И в этом поступке вся она.

Я наготовила на всю группу. Изрядно устала, потому что готовила почти всю ночь. Как водится, вначале дружненько под возглас «С Новым Годом!» выпили, закусили и потушили свет. Я пошла на кухню, прилегла на диванчике. Начались танцы. Скоро мои подружки и сокурсники полезли друг на друга. Я такого поворота никак не ожидала. Это ведь от неумения интересно развлекаться… Лежу на диванчике, и вдруг – странное дело – Коля Яценко укладывает мою подругу Люду Подосовскую на меня. Я встаю, включаю свет и всем объявляю: «До свидания!» На второй день противно было в глаза друг другу смотреть.

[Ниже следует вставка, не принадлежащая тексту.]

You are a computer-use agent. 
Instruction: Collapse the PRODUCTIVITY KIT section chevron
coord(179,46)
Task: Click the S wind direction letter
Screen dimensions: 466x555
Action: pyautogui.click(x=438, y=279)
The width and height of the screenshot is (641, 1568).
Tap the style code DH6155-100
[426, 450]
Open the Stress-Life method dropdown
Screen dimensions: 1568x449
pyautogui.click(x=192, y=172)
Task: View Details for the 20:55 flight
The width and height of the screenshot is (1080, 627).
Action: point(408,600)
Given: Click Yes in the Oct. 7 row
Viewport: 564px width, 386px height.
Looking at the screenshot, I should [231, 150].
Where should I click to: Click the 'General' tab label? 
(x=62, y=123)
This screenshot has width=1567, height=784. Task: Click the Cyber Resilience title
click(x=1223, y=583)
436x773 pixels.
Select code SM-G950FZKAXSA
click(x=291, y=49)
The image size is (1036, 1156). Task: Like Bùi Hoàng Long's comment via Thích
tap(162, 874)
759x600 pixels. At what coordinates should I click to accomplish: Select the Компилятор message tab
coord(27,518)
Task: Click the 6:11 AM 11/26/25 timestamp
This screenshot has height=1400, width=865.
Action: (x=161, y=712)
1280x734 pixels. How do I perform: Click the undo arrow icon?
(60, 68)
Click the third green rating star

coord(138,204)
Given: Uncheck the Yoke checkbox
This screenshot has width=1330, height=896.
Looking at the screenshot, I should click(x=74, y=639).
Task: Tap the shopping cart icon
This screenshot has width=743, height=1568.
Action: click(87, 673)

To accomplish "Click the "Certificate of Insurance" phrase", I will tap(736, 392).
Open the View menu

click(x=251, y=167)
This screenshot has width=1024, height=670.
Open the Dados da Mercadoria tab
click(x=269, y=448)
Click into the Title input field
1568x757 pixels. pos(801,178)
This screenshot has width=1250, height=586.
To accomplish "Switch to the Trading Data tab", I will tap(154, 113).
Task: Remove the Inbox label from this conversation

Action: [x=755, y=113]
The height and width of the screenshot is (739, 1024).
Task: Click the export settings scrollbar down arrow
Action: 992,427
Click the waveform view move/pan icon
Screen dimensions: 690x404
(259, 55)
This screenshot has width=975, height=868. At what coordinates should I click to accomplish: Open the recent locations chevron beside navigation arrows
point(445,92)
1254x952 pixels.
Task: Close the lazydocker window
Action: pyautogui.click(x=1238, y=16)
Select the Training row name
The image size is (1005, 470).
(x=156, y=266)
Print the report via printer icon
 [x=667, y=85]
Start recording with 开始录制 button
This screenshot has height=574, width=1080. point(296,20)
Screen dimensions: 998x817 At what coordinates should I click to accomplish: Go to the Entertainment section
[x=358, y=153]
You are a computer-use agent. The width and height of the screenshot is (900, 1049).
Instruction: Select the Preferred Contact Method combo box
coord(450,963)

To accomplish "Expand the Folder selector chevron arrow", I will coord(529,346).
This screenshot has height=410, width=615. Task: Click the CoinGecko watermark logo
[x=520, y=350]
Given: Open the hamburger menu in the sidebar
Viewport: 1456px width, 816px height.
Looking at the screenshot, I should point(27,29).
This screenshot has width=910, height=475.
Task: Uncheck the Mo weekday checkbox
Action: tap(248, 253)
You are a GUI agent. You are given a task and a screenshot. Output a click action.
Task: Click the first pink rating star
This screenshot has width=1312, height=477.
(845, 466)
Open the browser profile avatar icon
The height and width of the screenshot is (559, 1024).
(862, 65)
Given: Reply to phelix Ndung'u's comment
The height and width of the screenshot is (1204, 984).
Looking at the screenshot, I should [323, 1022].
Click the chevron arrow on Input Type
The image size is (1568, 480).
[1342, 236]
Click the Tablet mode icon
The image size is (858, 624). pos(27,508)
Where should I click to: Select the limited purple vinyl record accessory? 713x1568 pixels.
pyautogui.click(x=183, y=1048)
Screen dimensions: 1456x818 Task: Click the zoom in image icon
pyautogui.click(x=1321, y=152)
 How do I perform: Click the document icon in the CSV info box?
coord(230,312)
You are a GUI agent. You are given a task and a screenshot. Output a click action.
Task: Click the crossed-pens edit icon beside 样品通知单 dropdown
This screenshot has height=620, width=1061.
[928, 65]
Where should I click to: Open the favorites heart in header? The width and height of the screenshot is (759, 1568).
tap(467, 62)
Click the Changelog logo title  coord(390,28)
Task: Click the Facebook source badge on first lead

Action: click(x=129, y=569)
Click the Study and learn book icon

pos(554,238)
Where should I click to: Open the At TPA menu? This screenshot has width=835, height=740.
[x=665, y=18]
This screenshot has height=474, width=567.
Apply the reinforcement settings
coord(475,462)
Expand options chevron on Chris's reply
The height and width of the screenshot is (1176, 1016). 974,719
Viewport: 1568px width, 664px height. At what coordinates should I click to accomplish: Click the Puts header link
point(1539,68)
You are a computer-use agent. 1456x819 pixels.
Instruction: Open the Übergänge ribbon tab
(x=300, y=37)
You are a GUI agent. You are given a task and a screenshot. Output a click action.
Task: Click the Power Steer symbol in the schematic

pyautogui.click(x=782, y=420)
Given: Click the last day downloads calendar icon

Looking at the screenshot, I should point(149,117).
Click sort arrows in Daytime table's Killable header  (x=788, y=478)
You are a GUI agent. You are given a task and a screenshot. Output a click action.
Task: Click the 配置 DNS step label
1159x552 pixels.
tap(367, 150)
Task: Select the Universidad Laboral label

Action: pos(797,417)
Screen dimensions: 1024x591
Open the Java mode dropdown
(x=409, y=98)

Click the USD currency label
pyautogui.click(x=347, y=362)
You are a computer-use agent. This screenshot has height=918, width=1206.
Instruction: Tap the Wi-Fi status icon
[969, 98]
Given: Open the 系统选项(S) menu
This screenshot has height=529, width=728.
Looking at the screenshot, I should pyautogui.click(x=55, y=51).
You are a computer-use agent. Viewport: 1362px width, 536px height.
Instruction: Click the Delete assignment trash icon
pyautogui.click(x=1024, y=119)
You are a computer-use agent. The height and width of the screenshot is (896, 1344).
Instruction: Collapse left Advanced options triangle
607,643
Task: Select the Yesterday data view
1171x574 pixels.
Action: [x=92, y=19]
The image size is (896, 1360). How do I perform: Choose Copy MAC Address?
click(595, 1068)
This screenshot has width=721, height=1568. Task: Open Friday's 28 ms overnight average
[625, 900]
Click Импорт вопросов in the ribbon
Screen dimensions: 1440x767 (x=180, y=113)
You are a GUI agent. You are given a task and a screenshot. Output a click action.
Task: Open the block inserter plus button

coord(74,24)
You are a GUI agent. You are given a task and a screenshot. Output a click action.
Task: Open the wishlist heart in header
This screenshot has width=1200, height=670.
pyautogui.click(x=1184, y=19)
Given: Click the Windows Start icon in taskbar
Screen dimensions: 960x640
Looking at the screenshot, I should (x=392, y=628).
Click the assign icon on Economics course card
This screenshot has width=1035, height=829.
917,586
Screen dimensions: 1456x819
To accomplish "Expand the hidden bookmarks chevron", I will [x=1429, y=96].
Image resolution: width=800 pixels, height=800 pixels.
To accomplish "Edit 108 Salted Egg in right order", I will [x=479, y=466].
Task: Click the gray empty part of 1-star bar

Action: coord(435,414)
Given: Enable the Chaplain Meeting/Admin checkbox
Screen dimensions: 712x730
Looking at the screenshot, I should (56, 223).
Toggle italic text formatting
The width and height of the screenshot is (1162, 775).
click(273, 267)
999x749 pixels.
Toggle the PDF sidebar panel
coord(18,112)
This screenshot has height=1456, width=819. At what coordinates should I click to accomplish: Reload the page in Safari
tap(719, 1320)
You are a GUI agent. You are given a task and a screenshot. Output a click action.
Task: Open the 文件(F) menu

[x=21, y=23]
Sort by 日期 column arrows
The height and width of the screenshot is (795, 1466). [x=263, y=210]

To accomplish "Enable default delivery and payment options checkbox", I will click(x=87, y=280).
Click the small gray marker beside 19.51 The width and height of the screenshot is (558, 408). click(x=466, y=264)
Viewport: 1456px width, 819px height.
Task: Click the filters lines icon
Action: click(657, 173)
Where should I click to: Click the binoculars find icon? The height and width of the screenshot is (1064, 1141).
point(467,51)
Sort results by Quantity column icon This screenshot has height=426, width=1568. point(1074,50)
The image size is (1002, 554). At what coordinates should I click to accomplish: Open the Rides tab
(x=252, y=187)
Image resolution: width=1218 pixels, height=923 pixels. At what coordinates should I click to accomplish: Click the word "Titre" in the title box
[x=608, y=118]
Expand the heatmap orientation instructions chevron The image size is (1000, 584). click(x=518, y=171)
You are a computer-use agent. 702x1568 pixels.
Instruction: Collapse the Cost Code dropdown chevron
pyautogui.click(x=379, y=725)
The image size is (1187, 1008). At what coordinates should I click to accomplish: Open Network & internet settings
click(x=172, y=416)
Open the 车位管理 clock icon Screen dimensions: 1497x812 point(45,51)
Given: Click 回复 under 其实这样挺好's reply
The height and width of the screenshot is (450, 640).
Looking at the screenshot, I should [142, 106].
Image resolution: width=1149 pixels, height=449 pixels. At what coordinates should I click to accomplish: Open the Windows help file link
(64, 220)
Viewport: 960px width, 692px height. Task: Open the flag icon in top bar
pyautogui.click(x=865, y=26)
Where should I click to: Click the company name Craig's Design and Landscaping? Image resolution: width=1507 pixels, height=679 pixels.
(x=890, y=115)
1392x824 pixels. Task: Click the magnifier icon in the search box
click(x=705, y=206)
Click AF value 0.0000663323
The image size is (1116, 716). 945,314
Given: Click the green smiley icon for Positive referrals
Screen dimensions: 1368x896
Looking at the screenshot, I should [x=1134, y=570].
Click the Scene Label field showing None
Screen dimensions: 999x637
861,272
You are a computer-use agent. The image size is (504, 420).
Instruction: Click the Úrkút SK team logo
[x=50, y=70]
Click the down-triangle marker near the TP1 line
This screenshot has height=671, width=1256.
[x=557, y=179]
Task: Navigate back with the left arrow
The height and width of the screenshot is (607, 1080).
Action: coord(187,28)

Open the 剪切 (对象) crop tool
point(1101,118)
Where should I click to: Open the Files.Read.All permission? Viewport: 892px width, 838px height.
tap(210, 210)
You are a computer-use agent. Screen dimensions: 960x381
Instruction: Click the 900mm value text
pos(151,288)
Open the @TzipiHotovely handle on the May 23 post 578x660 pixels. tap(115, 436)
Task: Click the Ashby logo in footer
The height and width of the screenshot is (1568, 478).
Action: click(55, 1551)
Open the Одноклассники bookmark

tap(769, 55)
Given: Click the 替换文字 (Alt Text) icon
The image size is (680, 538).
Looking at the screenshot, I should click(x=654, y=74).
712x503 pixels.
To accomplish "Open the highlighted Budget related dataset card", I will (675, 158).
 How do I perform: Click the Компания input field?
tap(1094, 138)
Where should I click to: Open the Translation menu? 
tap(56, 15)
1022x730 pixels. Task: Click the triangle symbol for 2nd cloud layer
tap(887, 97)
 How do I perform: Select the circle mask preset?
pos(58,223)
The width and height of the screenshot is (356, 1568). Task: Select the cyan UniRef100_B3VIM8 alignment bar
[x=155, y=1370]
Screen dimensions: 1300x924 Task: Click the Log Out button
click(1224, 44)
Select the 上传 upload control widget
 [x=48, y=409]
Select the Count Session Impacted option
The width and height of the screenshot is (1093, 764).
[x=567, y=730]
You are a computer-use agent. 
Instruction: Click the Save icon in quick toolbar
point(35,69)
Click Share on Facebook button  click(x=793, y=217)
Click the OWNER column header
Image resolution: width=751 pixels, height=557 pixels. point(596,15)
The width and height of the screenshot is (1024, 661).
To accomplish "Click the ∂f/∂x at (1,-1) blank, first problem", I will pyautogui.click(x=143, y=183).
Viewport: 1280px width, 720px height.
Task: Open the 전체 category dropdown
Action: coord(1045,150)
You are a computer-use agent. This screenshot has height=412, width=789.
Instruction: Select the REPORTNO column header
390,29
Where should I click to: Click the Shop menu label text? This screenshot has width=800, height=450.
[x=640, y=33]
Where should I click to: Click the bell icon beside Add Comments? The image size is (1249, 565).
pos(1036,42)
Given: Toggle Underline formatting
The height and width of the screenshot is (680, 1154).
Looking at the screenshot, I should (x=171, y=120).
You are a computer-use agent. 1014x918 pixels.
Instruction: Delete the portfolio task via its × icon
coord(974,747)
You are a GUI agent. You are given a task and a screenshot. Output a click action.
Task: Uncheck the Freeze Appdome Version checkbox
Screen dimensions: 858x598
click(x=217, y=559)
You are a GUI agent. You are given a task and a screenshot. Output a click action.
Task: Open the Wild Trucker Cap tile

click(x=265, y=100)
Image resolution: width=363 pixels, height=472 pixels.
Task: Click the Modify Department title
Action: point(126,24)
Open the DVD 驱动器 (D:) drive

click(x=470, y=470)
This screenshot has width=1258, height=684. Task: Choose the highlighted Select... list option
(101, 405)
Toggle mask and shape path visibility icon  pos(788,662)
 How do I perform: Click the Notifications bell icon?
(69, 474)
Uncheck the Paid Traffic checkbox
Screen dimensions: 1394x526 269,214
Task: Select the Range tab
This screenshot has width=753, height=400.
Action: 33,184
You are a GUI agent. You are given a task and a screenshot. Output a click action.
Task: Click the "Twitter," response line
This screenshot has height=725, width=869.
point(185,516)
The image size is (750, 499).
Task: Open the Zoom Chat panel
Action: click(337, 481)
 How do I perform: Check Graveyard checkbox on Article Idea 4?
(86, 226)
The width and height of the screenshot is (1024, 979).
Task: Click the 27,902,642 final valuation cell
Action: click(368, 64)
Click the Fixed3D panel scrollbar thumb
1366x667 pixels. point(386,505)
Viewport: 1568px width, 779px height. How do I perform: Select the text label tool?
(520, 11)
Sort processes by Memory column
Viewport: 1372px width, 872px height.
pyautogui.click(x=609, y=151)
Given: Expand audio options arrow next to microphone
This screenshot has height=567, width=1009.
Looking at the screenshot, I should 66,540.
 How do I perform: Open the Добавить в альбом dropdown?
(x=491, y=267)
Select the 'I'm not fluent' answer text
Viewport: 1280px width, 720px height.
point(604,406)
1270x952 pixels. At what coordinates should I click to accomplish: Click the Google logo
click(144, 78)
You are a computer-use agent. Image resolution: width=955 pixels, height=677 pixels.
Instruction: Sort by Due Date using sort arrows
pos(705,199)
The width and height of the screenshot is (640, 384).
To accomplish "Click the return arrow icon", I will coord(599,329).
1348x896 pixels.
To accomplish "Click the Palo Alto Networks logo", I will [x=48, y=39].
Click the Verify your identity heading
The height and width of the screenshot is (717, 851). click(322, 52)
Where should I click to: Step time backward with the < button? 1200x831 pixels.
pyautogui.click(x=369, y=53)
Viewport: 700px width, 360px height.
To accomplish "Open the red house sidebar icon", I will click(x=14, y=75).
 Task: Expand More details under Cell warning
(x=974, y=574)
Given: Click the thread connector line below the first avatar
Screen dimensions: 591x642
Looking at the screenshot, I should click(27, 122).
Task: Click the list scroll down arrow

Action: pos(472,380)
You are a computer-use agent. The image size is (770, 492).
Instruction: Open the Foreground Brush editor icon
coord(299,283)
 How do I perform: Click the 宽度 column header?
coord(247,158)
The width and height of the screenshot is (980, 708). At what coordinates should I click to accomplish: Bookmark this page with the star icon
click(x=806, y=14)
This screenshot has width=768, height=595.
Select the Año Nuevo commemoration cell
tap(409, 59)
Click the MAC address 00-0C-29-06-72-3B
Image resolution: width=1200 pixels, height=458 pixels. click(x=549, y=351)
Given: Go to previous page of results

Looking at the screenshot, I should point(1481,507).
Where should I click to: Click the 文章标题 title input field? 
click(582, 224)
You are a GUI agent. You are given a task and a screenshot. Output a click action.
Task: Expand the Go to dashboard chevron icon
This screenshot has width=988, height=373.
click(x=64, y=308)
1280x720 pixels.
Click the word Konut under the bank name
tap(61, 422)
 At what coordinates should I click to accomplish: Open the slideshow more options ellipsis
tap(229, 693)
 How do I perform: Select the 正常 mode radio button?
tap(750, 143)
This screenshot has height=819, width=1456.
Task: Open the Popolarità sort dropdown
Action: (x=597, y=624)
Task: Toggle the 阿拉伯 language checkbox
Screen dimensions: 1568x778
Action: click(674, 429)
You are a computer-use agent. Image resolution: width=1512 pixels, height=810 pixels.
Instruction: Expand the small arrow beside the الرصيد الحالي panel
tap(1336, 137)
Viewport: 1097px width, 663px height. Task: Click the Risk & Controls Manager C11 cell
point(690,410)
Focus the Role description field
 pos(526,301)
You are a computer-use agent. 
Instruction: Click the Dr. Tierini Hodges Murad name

Со своей группой я встречала какой-то праздник ещё один раз. На этот раз вполне прилично. У Наташи я прожила первый курс и половину второго. Второй курс начался с приключения. Иду так неспеша, вразвалочку, ворон ловлю. Фу ты, батюшки, смотрю – на часах главного корпуса без двух минут 9. Я припустилась и упала, сильно подвернула ногу. Голеностопный сустав моментально разнесло. Какой-то парень отнёс меня в хирургию. Наступить на ногу было совершенно невозможно. Пришла сестричка, наложила тугую повязку и зачем-то сделала пробною дозу противостолбнячной сыворотки, хотя повреждений тканей не было… и исчезла, сказала через час повторит. Час жду, второй – никто не подходит. Проходил Виталий, земляк из Златополя, студент старшего курса, спрашивает:


– Анна, ты что здесь делаешь?


– Да вот, спешила на лекцию. А теперь с распухшей ногой и двигаться не могу. Не знаю, как домой добраться.


– Давай, я тебе помогу.

Опираясь на твёрдое мужское плечо, я выбралась на улицу. Виталий взял такси, привёз меня домой на Тираспольскую и с чувством выполненного долга спокойно ушёл. Он и не подозревал, что через несколько минут разыграется интересный в медицинской практике случай. Вдруг мне стало невыносимо плохо. Я увидела себя в зеркале фиолетово-красной. С трудом выползла на крылечко. Меня увидела соседка и вызвала скорую помощь. Оказывается, у меня была анафилактическая реакция на противостолбнячную сыворотку. Мне ввели только пробную дозу. А если бы всю, вряд ли бы я сейчас писала эту историю. Три дня я пролежала в реанимации и три – в общей палате.